Indigo's personal care profit declined marginally on last year due to the cessation of the Coty distribution agreement from July 2023. Indigo's owned brands performed soundly with improved margins supported by efficiencies from range rationalization initiatives and the loss of the lower margin Coty business. The footwear and apparel brands had a challenging second semester with constrained demand exacerbated by increased discounting in the sector, particularly in apparel. Core footwear brands performed well.

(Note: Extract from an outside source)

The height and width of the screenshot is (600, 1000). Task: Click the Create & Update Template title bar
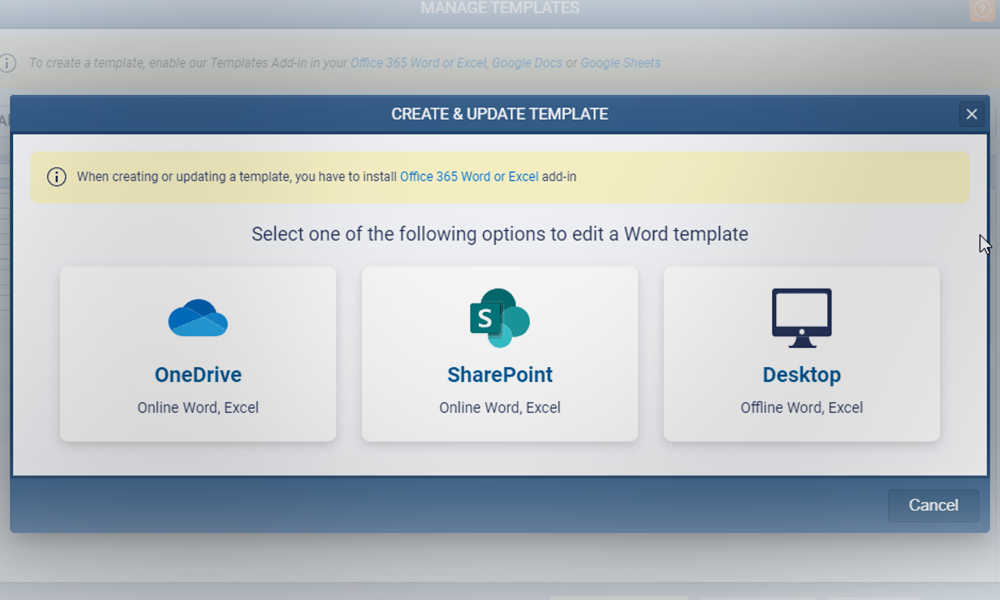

Net finance costs were marginally lower than last year with the impact of lower average borrowing levels partially offset by higher interest rates. The effective tax rate is largely in line with the corporate tax rate of 27%. CAPITAL GAINS
There were no material capital items in the current financial period. CONSOLIDATED HEADLINE AND ATTRIBUTABLE EARNINGS
The weighted average number of shares in issue is expected to be 0,1%
higher than last year due to the issue of new shares in terms of the Group's various share incentive schemes. TRADING STATEMENT
We hereby advise shareholders, in accordance with Section 3.4 (b) of the Listings Requirements of the JSE Limited, that:
- Consolidated headline earnings per share for the year ended 30 June 2024 are expected to increase by between 21% and 25% over the prior comparative period, translating into an increase from last year's 553,6 cents to a range of between 669,9 and 692,0 cents per share; and
- Consolidated earnings per share for the year ended 30 June 2024, including capital gains and losses, are expected to increase by between 20% and 24% over the prior comparative period, translating into an increase from last year's 555,6 cents to a range of between 666,8 and 689,0 cents per share.
It is expected that AVI will release its full results for the year ended 30 June 2024 on or about 9 September 2024.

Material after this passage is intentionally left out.